Rooting for the Underdog, International Cooperation Adviser in the Office of the Prosecutor of the International Criminal Court, Jennifer Schense, talked about the International Criminal Court and its efforts to bring justice to victims of atrocities. In response to a question regarding why all the court cases were happening in Africa, Ms. Schense responded that Luis Moreno Ocampo, the ICC’s Prosecutor, had said that if the ICC had been working in 1945, then all of the cases would have been in Europe. If it had been working in 1973, it would have been in Latin America, but because it started in 2003, it is doing all of its cases in Africa. However, in 10 years, the situation could change again. The ICC works where the gravest crimes are being committed – currently in Africa. Ms. Schense did mention, however, that the ICC was reviewing the atrocities in Libya as well as the situation in Syria.
The biggest superheroes of the evening, however, were the ladies from the Project Girl Performance Collective. These “Super Girls”, New York City girls ages 12-21, wrote and performed their own work regarding child soldiers, rape as a weapon of war, conflict resources, and trafficking, bringing tears to the eyes of the audience. These girls with such huge hearts, who have known heartache of their own, were the ones who galvanized the audience.
After a spirited question and answer period, during a reception of cheese and wine thanks to Vino-Versity, the audience discussed how it wasn’t so hard to be a superhero – all they need to do is raise their voices, call their Members of Congress, attend a rally, or send a letter – it is that simple. For those who weren’t there, but still want to join the superhero ranks, it really is that simple, just contact United to End Genocide to find out how.
As for me, I am thrilled to hear there is a way to save the world, but since I always dreamt of becoming Wonder Woman one day, I am a bit sad to learn there is no special costume required.

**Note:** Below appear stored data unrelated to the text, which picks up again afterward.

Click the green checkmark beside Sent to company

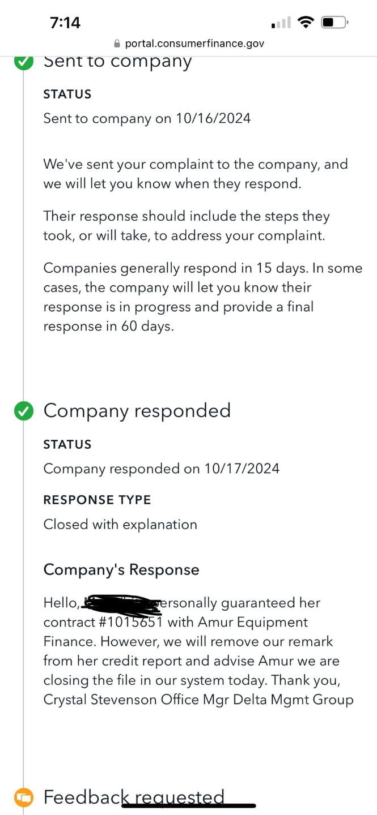click(x=23, y=62)
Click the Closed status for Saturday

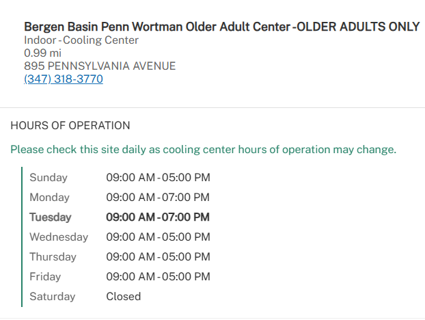(123, 297)
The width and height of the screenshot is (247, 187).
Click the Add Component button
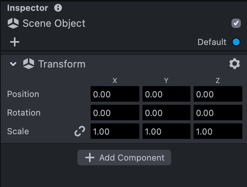[x=124, y=158]
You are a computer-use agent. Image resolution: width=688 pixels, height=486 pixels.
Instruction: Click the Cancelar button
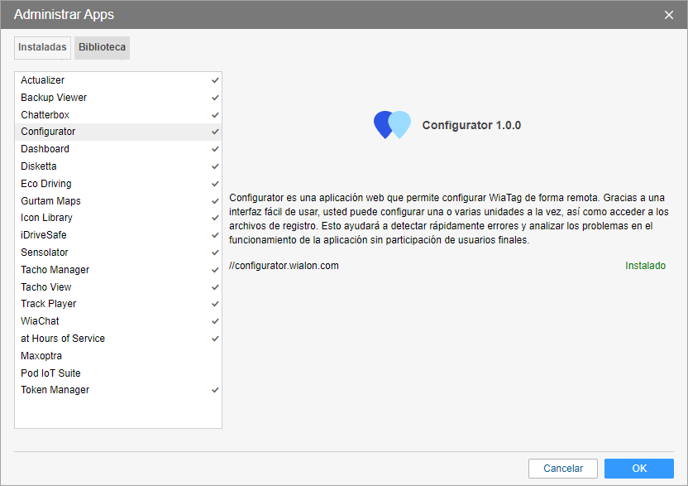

Staci Alziebler-Perkins is a 2011 Carl Wilkens Fellow. She has 20 years of experience with national and international nonprofit organizations, with a focus on humanitarian aid, human rights, international law, and the United Nations. She spent nine years working for the World Federalist Movement, an international nongovernmental organization which has been a strong advocate for an international criminal court which would hold accountable those guilty of crimes such as genocide, as well as has galvanized support for the “Responsibility to Protect” principles, which would require the international community to intervene when a country cannot or will not protect its own citizens. Staci is the co-founder of I3F – Imagine x Inspire x Innovate Foundation and volunteers as the New York Chapter Director of Zonta International. As a Carl Wilkens Fellow, Staci is building an advocacy community in New York City that will be a powerful force in ending genocide once and for all.